The options are as follows:
-h
- Displays help.
-v
- Increases the verbosity level (can be specified multiple times).
-V
- Prints version.
-s
- Runs trickle in standalone mode, independent of trickled(8).
-d
rate[:schedule]- Limit the download bandwidth consumption to rate KB/s. The default value is 10 KB/s. Optionally, set a schedule to follow.
-u
rate[:schedule]- Limit the upload bandwidth consumption to rate KB/s. The default value is 10 KB/s. Optionally, set a schedule to follow.
-w
length- Set peak detection window size to length KB. This
determines how aggressive
trickle
is at eliminating bandwidth consumption peaks. Lower values will be more aggressive, but may also result in over shaping. The default value (512 KB) is usually sufficient. -t
seconds- Set smoothing time to seconds s. The smoothing time
determines with what intervals
trickle
will try to let the application transcieve data. Smaller values will result in a more continuous (smooth) session, while larger values may produce bursts in the sending and receiving data. Smaller values (0.1 - 1 s) are ideal for interactive applications while slightly larger values (1 - 10 s) are better for applications that need bulk transfer. The default value is 3 seconds. -l
length- Set smoothing length to length KB. The smoothing
length is a fallback of the smoothing time. If
trickle
cannot meet the requested smoothing time, it will instead fall back on sending length KB of data. The default value is 10 KB. -n
path- Use trickled(8) socket path to communicate with trickled(8). By default, /tmp/.trickled.sock is used.
Schedules¶
Both the -u and -d flags accept one or more optional schedules, specified in the following form:
:[days_of_week][start_time],[end_time],[rate]

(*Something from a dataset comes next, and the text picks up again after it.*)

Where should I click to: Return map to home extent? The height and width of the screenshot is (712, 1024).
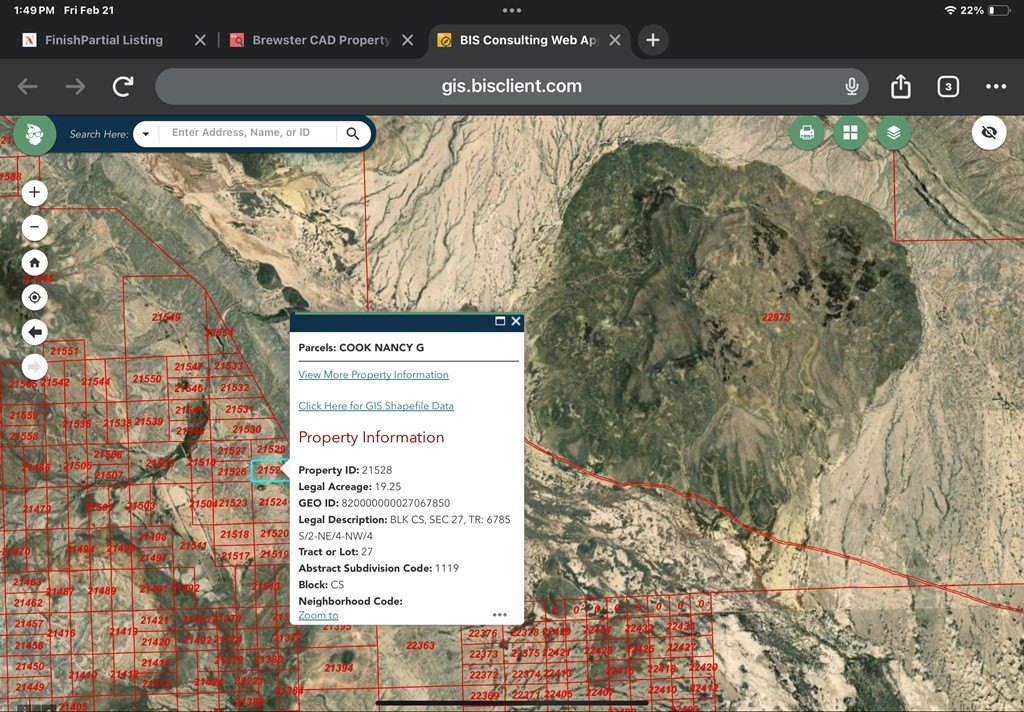pyautogui.click(x=35, y=262)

days_of_week may be any of Su M T W Th F Sa in any order. If no day is specified, the schedule will apply for all days.
start_time is the 3-or-4-digit 24-hour local time to begin the new bandwidth schedule. For example, 1234 would mean 12:34 PM. 123 would mean 1:23 AM. 2345 would mean 11:45 PM.
end_time is the 3-or-4-digit 24-hour local time to end the bandwidth schedule.

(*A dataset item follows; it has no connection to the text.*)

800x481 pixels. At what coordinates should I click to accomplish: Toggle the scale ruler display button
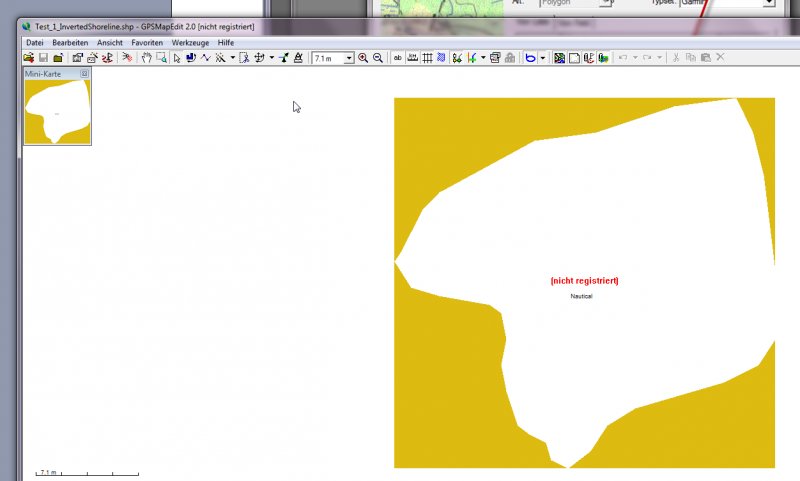click(x=412, y=58)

rate is the bandwidth limit (in KB/s) that is enforced during the specified time.
Multiple schedules can be string together on the command line. If the schedules overlap, the last one takes precident.
EXAMPLES¶
trickle -u 10 -d 20 ncftp
Launch ncftp(1) limiting its upload capacity to 10 KB/s, and download capacity at 20 KB/s.
trickle -d 50 -u
10:WSaSu130,145,1000:MTTh1200,300,96 rsync ...

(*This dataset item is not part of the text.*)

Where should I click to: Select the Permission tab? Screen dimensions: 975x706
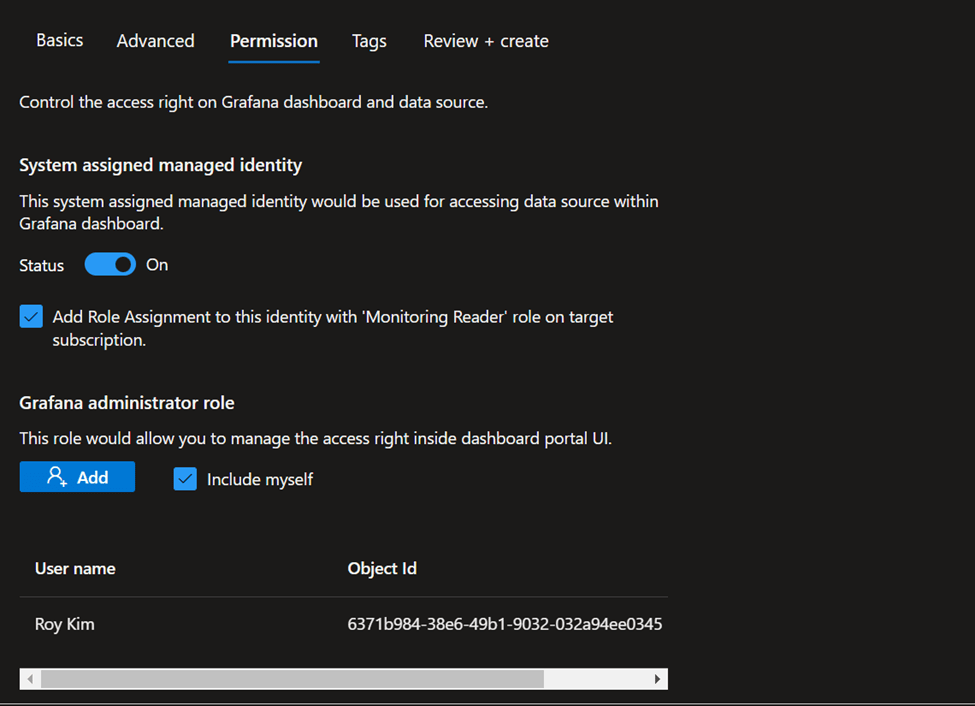pyautogui.click(x=273, y=41)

Launch rsync(1) limiting the bandwidth as follows:
- constant 50 KB/s download limit
- 1000 KB/s upload limit between 1:30 AM and 1:45 AM on Wednesdays, Saturdays, and Sundays
- 96 KB/s upload limit between 12:00 noon and 3:00 PM on Mondays, Tuesdays, and Thursdays
- 10 KB/s upload limit otherwise
trickle -s -u 100 -d 10000:900,1700,10" wget
...
Launch wget(1) in standalone mode, limiting the bandwidth as follows:
- constant 100 KB/s upload limit
- 10 KB/s download limit between 9:00 AM and 5:00 PM all days of the week
- 10,000 KB/s download limit otherwise
SEE ALSO¶
AUTHORS¶
trickle
has been developed by Marius
Aamodt Eriksen ⟨marius@monkey.org⟩.
BUGS¶
Does not support executables utilizing kqueue(2). Does not support statically linked executables.